# $156k worth of Nikon gear stolen.



## D_Rochat (Feb 17, 2012)

I was just browsing the website from the dark side and came across this article. They have a list of $156k worth of gear stolen out of a van in Dublin. What would one even do with most of this stuff? If you take prototype gear out in the open, you're going to get noticed. 

http://nikonrumors.com/2012/02/15/nikon-nps-roadshow-gear-stolen-worth-100k-including-d4-d800.aspx/


----------



## Wrathwilde (Feb 17, 2012)

Wow, I'd hate to be the guy in charge of transporting that equipment... he's probably going to be looking for a new job very soon.

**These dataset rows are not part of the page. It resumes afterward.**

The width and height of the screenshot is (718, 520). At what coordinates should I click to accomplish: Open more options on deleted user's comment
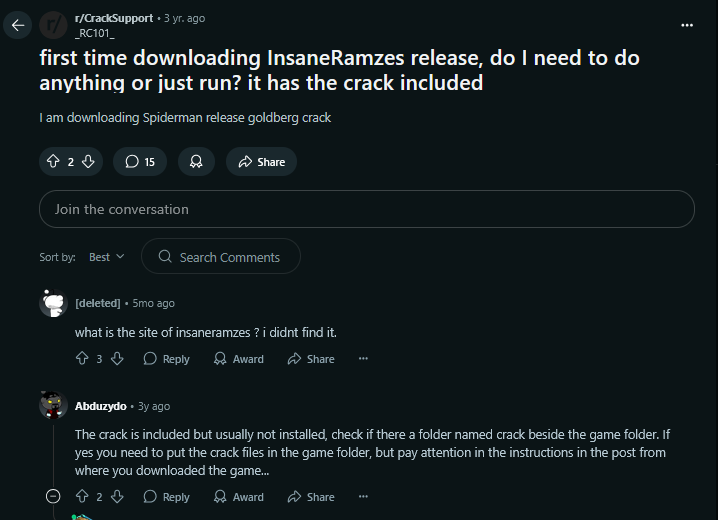[x=363, y=358]
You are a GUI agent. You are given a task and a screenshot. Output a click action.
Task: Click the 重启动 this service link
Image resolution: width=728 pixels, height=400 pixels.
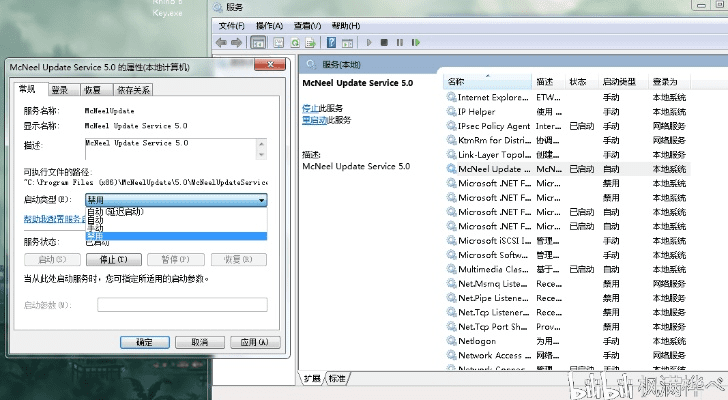coord(315,119)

What you do is wait until it's not prototype gear before using it in public, or just put a piece of tape over the model... say you're an advanced tester and can't comment beyond that.

On another note... anybody know the schedule and route for the Canon van?

I can dream, can't I?


----------



## cfargo (Feb 17, 2012)

Wrathwilde said:


> Wow, I'd hate to be the guy in charge of transporting that equipment... he's probably going to be looking for a new job very soon. What you do is wait until it's not prototype gear before using it in public, or just put a piece of tape over the model... say you're an advanced tester and can't comment beyond that.
> 
> On another note... anybody know the schedule and route for the Canon van?
> 
> I can dream, can't I?



It wouldn't help you having their schedule as the Canon staff are smart enough to not leave their gear in a van overnight.


----------



## D.Sim (Feb 17, 2012)

D_Rochat said:


> I was just browsing the website from the dark side and came across this article. They have a list of $156k worth of gear stolen out of a van in Dublin. What would one even do with most of this stuff? If you take prototype gear out in the open, you're going to get noticed.
> 
> http://nikonrumors.com/2012/02/15/nikon-nps-roadshow-gear-stolen-worth-100k-including-d4-d800.aspx/


Happened after CR guy left Dublin :-X


oh, and they stole the van, not the equipment. The equipment just happened to be inside, and went along with the van.

So whether they were after the equipment, or were trying to get a van and got a shitload of equipment, we will not know...

either way, the van driver will be in a tonne of trouble if he stopped somewhere for donuts and coffee when it happened...


----------



## Rampado (Feb 17, 2012)

this thief is an easy catch... he will try to sell the equipment...


----------